═════ Given data ═════

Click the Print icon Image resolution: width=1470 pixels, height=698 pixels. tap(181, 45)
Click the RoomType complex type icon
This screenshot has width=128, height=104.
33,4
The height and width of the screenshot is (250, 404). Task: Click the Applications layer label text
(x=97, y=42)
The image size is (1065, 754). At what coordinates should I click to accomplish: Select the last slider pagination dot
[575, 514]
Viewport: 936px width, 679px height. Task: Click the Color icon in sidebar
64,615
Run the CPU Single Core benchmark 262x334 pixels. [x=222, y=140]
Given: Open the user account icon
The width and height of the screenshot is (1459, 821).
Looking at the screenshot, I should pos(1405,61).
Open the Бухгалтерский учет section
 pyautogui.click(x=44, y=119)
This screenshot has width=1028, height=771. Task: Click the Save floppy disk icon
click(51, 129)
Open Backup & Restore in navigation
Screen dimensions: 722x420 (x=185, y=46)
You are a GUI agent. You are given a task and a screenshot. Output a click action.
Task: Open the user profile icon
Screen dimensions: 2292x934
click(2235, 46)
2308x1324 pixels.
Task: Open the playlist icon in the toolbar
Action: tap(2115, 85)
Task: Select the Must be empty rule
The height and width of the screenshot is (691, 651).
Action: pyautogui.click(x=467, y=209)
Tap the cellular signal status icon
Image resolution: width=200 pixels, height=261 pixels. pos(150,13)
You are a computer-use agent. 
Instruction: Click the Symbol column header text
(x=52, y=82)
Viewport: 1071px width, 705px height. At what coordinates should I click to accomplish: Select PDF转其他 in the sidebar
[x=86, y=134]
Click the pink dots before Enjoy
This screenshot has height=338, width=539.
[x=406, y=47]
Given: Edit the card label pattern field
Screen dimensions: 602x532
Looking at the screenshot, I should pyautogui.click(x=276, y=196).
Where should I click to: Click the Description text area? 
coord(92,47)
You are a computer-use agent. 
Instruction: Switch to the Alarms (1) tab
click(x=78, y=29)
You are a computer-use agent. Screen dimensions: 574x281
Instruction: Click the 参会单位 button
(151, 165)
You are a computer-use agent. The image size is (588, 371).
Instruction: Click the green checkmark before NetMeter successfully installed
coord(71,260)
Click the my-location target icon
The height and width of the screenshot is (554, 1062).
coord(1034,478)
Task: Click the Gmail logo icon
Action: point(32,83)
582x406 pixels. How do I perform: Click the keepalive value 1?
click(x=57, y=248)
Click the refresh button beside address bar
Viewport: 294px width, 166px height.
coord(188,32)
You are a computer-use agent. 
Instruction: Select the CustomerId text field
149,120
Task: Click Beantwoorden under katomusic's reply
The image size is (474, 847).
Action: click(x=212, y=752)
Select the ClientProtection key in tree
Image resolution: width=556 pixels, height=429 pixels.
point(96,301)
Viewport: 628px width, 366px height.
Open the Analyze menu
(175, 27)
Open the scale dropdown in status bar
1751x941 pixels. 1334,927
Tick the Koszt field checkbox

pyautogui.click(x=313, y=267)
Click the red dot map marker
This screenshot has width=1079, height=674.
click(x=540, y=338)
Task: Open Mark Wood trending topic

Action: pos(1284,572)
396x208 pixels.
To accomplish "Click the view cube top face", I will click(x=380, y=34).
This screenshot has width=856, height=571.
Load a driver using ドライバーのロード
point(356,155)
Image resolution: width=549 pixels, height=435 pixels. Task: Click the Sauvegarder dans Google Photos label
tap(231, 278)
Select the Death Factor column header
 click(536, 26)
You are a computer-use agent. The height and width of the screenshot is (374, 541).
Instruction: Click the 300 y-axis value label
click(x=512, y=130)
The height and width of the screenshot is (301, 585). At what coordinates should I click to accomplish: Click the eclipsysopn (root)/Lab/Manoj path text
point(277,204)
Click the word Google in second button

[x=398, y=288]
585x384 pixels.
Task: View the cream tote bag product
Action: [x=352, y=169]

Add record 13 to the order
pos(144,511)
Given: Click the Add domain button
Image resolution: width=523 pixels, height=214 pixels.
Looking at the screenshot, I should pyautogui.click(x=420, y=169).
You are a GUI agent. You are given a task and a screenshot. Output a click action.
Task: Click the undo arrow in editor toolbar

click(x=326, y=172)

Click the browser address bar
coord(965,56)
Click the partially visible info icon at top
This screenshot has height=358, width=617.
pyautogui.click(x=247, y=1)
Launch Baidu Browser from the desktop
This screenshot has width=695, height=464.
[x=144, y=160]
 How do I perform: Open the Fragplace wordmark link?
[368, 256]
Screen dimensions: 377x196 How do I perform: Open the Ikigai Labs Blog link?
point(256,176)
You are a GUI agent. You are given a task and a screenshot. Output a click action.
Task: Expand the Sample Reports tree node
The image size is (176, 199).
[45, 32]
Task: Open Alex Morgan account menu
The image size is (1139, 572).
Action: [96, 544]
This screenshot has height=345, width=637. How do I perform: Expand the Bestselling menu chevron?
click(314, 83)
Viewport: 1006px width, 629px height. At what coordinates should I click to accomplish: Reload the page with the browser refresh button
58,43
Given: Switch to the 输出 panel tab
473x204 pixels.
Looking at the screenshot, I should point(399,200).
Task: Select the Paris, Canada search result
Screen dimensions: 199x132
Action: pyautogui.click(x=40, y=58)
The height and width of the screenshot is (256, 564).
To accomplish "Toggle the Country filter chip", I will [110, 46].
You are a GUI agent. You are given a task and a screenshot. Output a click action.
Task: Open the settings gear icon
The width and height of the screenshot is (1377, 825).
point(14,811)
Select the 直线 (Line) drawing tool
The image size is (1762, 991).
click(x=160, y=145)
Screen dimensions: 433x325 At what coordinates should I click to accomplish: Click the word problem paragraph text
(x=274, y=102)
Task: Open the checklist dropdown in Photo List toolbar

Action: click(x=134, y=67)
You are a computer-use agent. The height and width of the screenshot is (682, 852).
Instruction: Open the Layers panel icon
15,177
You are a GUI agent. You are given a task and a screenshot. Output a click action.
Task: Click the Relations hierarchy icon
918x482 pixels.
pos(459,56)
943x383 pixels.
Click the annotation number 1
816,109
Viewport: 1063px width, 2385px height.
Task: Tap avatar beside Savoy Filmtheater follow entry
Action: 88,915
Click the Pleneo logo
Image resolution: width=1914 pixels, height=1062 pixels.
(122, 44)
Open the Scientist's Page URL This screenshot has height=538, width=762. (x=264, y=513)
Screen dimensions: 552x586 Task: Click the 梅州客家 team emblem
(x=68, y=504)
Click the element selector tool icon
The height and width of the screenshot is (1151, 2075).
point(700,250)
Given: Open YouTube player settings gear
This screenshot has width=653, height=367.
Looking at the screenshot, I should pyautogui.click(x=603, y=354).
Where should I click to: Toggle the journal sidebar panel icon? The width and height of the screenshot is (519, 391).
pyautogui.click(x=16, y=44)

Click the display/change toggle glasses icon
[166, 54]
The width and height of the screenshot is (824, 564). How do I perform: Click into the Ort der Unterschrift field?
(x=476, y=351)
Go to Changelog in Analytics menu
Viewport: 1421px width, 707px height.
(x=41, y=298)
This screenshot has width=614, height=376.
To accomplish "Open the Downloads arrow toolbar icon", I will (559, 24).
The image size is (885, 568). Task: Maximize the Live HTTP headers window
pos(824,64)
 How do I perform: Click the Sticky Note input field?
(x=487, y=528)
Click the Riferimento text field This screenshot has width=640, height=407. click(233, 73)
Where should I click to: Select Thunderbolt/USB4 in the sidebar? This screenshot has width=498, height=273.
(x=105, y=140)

═════

• **Instruction**
Reproduce verbatim the lines from the one containing "Click the Riferimento" through the last line of the items above, both inclusive.

• **Response**
Click the Riferimento text field This screenshot has width=640, height=407. click(233, 73)
Where should I click to: Select Thunderbolt/USB4 in the sidebar? This screenshot has width=498, height=273.
(x=105, y=140)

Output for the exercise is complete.